Investimenti finanziari e contesto europeo
Una disposizione di rilievo riguarda gli investimenti per lo sviluppo della tecnologia basata sull’IA. La legge prevede stanziamenti per un ammontare complessivo di 1 miliardo di euro nei settori dell’IA, della cybersicurezza, del quantum computing, delle telecomunicazioni e delle tecnologie abilitanti. Tali fondi mirano a favorire lo sviluppo e il consolidamento delle imprese operanti in questi ambiti.
Tuttavia, l’ammontare stanziato appare insufficiente rispetto agli investimenti compiuti da altri Stati Membri. Ad esempio, la Francia ha annunciato investimenti per circa 109 miliardi di euro nei prossimi anni, e la Germania ha posto l’IA al centro della strategia economica con l’obiettivo di raggiungere il 10% del PIL entro il 2030.
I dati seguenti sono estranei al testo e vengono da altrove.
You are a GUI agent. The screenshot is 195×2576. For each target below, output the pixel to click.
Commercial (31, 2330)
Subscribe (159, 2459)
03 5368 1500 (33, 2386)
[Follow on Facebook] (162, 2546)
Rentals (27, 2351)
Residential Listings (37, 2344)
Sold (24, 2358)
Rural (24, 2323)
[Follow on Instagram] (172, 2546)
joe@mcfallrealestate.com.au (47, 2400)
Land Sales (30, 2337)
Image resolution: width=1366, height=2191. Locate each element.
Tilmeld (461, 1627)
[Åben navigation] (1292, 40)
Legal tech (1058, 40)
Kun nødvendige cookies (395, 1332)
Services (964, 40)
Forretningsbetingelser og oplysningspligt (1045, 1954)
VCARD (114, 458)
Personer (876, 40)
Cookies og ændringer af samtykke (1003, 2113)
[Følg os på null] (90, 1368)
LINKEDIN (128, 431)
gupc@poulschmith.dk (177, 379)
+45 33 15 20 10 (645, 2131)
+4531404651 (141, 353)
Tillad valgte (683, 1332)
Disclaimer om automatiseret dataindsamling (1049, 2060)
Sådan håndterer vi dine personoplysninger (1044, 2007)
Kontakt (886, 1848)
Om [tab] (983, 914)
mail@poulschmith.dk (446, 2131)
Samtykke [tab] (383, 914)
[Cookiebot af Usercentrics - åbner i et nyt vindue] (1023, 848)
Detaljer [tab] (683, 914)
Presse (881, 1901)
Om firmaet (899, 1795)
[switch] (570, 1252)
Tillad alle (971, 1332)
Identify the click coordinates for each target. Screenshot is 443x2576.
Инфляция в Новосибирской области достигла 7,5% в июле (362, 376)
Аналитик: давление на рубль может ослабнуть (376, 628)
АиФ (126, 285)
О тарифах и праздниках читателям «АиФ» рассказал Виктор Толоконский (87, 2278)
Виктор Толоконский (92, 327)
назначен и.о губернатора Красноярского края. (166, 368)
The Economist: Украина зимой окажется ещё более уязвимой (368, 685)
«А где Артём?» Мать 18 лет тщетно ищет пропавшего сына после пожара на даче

Per competere a livello globale (in particolare con USA e Cina), oltre a normative comuni, è auspicato un piano di investimenti comuni da parte dell’UE. In tal senso, assumono rilevanza le parole di Mario Draghi che ha suggerito investimenti UE per 500 miliardi per lo sviluppo tecnologico. Sarà necessario attendere il prossimo parlamento UE per una maggioranza coesa in grado di esprimere una politica industriale comune e completare la strategia di digitalizzazione 2030.